Last Saturday, I was lounging around on the couch watching 5 straight episodes of Forensic Detectives (don’t judge) when I heard my computer ping. Being the internet junkie that I am, I immediately checked my inbox and saw a message from my old school friend, Andy, who is currently studying medicine at Case Western. He had an idea for a blog post, he wrote, but worried it might be too disturbing for my audience. Naturally, my curiosity was piqued.
Turns out, Andy had reason to worry. In the next message, he attached a photo of a 19th-century fetus (left), which is now housed at Museum Vrolik in Amsterdam. The baby had died from a very rare genetic disorder known as Harlequin Ichthyosis, which causes the overproduction of keratin protein in skin. As a result, those with the condition are born with huge, diamond-like scales all over their bodies, and usually die young due to infections from cracks in the skin.
I have to admit, I’ve seen and researched many terrible diseases, and yet I had a gut reaction to this particular specimen. For me, there is always a deep sadness attached to a child’s death—and even more so when one considers the pain and suffering that brought on such a premature demise. But it wasn’t necessarily the fact that I was gazing upon a life cut short that most disturbed me. It was the extremeness of the deformity that gave me pause. Was this a subject I should tackle on my blog?
As you are reading this post, you will know what decision I finally made in the end. Although Harlequin Ichthyosis is a horrible condition, it is still part of our medical past, present and future (since we have yet to find a cure). For that reason, alone, it deserves contextualization here. More so, our own emotional reactions to the specimen above may help us understand why people in the past feared disfiguring diseases, like smallpox or leprosy, and why many people today continue to struggle when interacting with those who suffer from serious deformities and disabilities.
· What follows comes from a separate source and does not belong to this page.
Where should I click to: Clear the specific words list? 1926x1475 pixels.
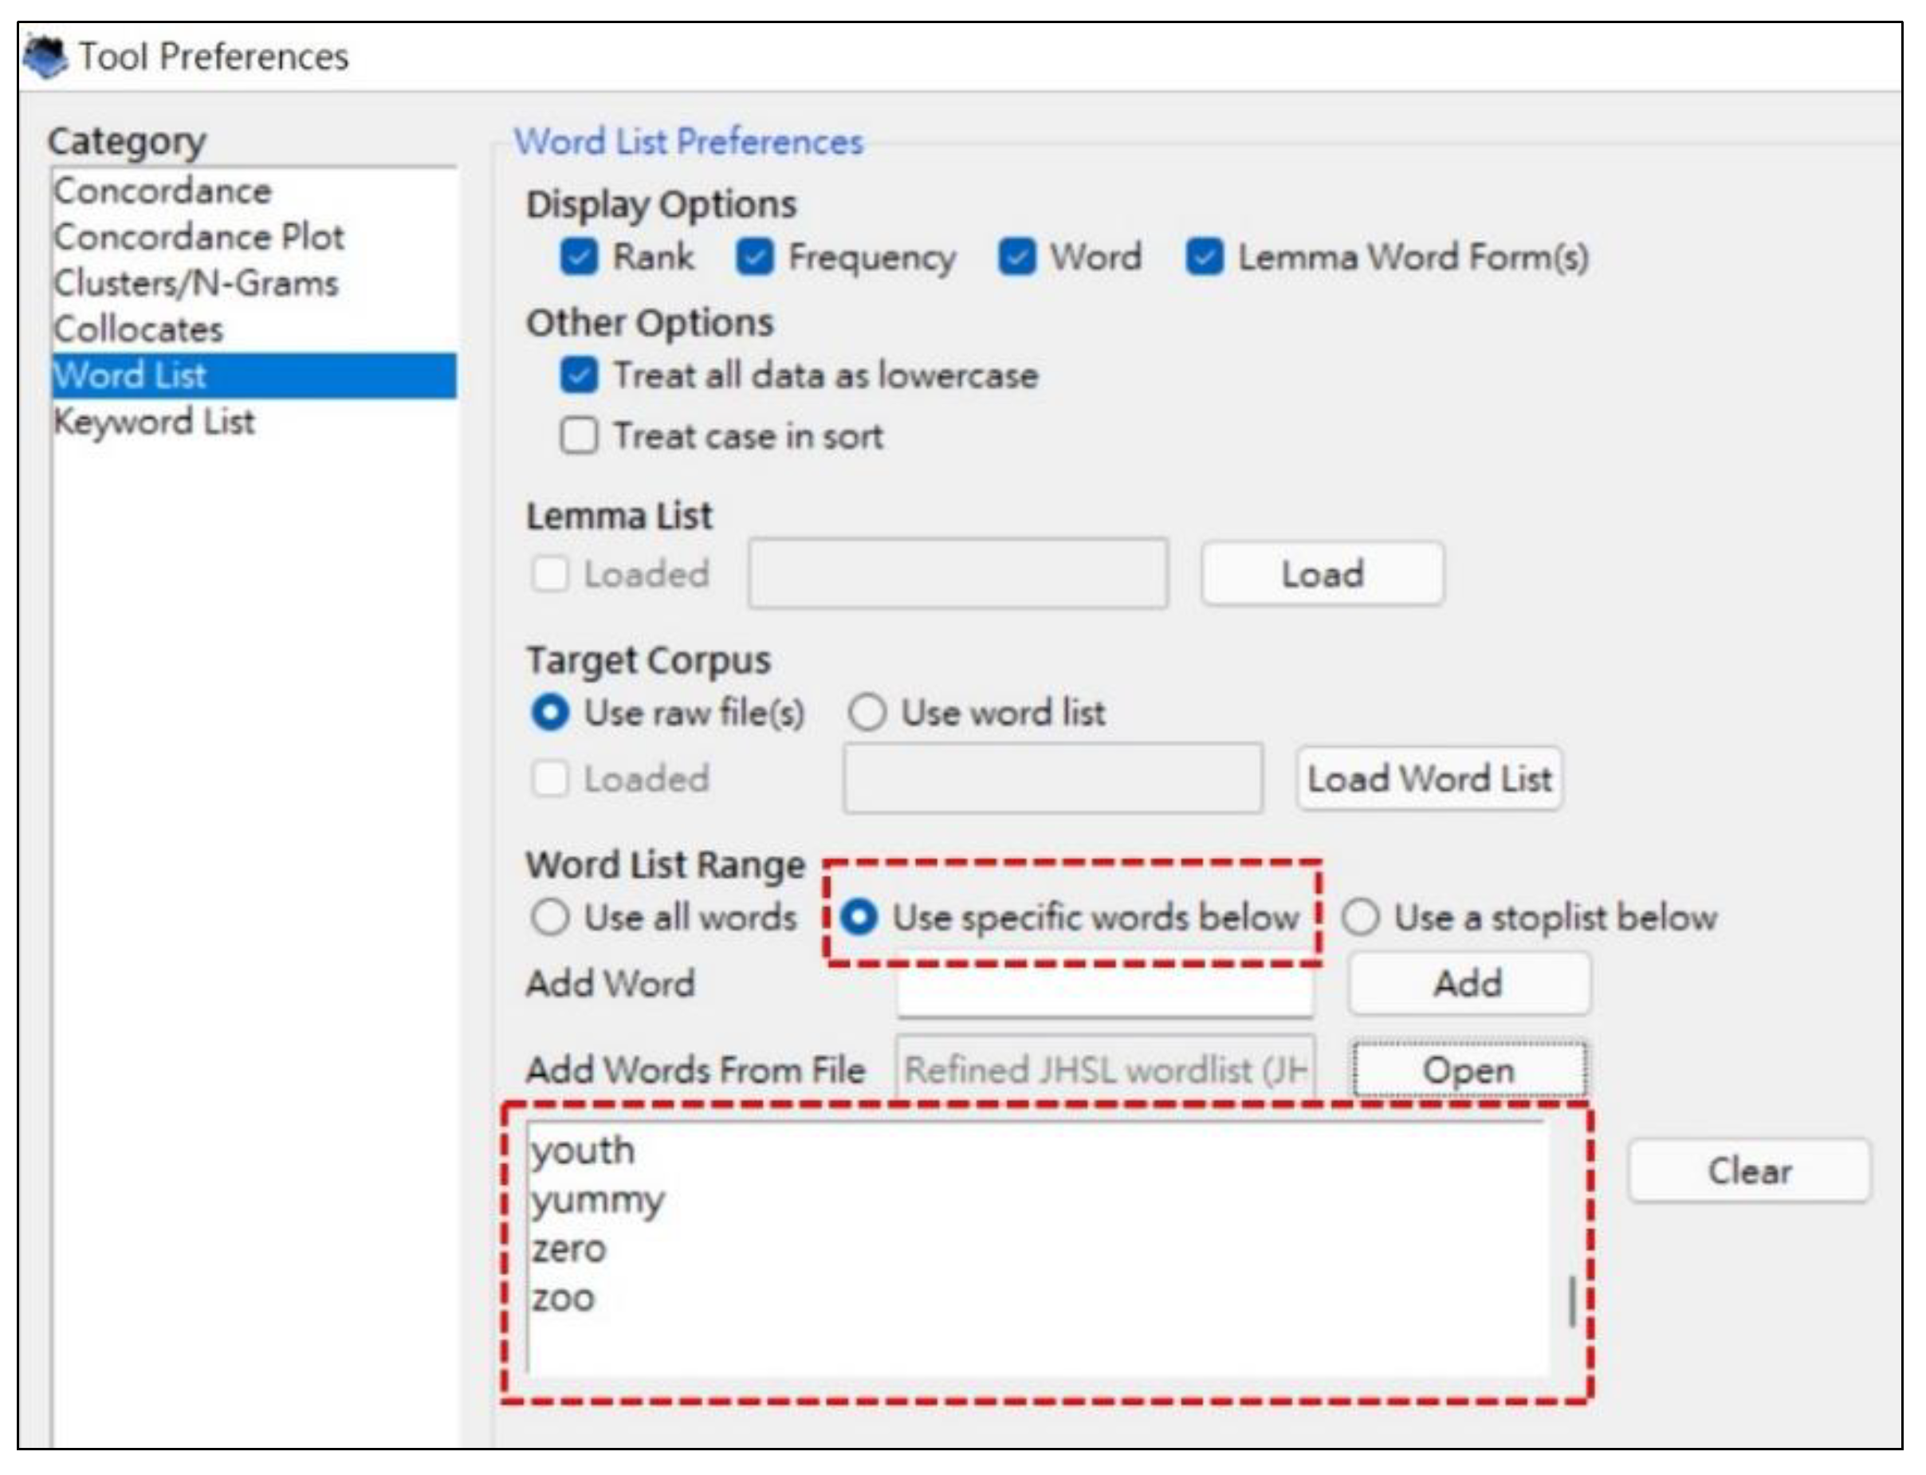tap(1749, 1171)
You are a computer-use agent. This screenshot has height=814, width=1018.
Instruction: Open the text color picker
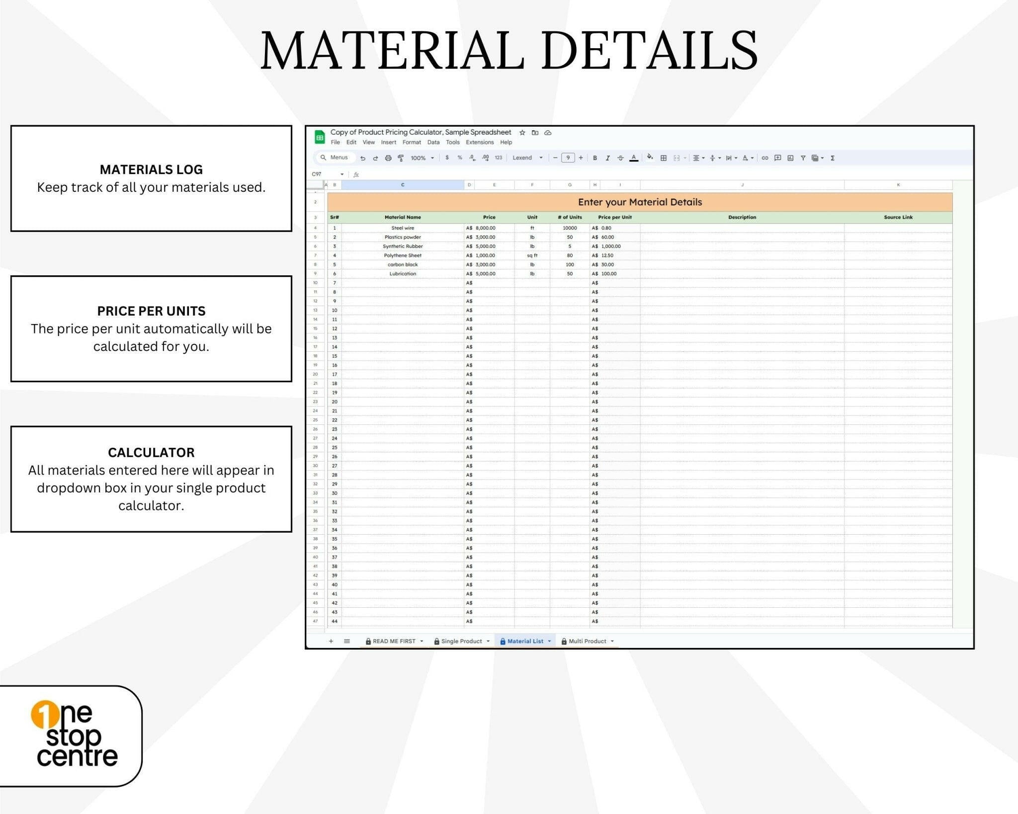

Harlequin Ichthyosis’s history begins on 5 April 1750, when Reverend Oliver Hart—a cleric from Charleston, South Carolina—became the first to document (but not necessarily observe) the condition. He wrote:
I went to see a most deplorable object of a child, born the night before of one Mary Evans in ‘Chas’town. It was surprising to all who beheld it, and I scarcely know how to describe it. The skin was dry and hard and seemed to be cracked in many places, somewhat resembling the scales of a fish. The mouth was large and round and open. It had no external nose, but two holes where the nose should have been. The eyes appeared to be lumps of coagulated blood, turned out, about the bigness of a plum, ghastly to behold. It had no external ears, but holes where the ears should be. The hands and feet appeared to be swollen, were cramped up and felt quite hard. The back part of the head was much open. It made a strange kind of noise, very low, which I cannot describe. 
Mrs Evans’s baby died 48 hours later.
Hart’s description was very accurate. Babies born with Harlequin Ichthyosis have poorly developed ears and nose (which are sometimes absent altogether). Their eyelids are turned inside out, leaving the eyes and area around them susceptible to trauma and infection. They often bleed when they are born, and their lips—pulled upwards by the dry skin—resemble a clown’s smile.
Those suffering from Harlequin Ichthyosis are also extremely susceptible to hyperthermia; and they are frequently dehydrated as their skin is not well suited to keeping water or heat in. They often have difficulties breathing due to their armor-like scales, which impede the chest wall from expanding and drawing in enough air. Sadly, this can lead to respiratory failure in many infants.
The disorder’s name alludes to the character Harlequin in the Italian Commedia dell’arte, which made its debut in the 1580s. The Harlequin is characterized by his chequered costume. As you can see, the disease mimics a similar pattern on the skin of the afflicted.
In the past, babies born with Harlequin Ichthyosis had no hope of living more than a few days. As a result, there is very little mention of it in 18th- and 19th-century medical books; and I have only come across two preserved specimens in anatomical collections: one from Museum Vrolik in Amsterdam (mentioned above), and the other from Musée Dupuytren in Paris (pictured below).
Advances in medicine, however, have made it possible for people with this condition to live into young adulthood. Improvements in neonatal care, combined with the use of topical retinoids such as Isotrex which enable the skin to shed cells faster than they are produced, are helping to make Harlequin Ichthyosis a chronic condition rather than a fatal disease.
Just last year, 20-year-old Stephanie Turner—who herself was born with the disorder—gave birth to a perfectly healthy baby boy. Hope springs eternal.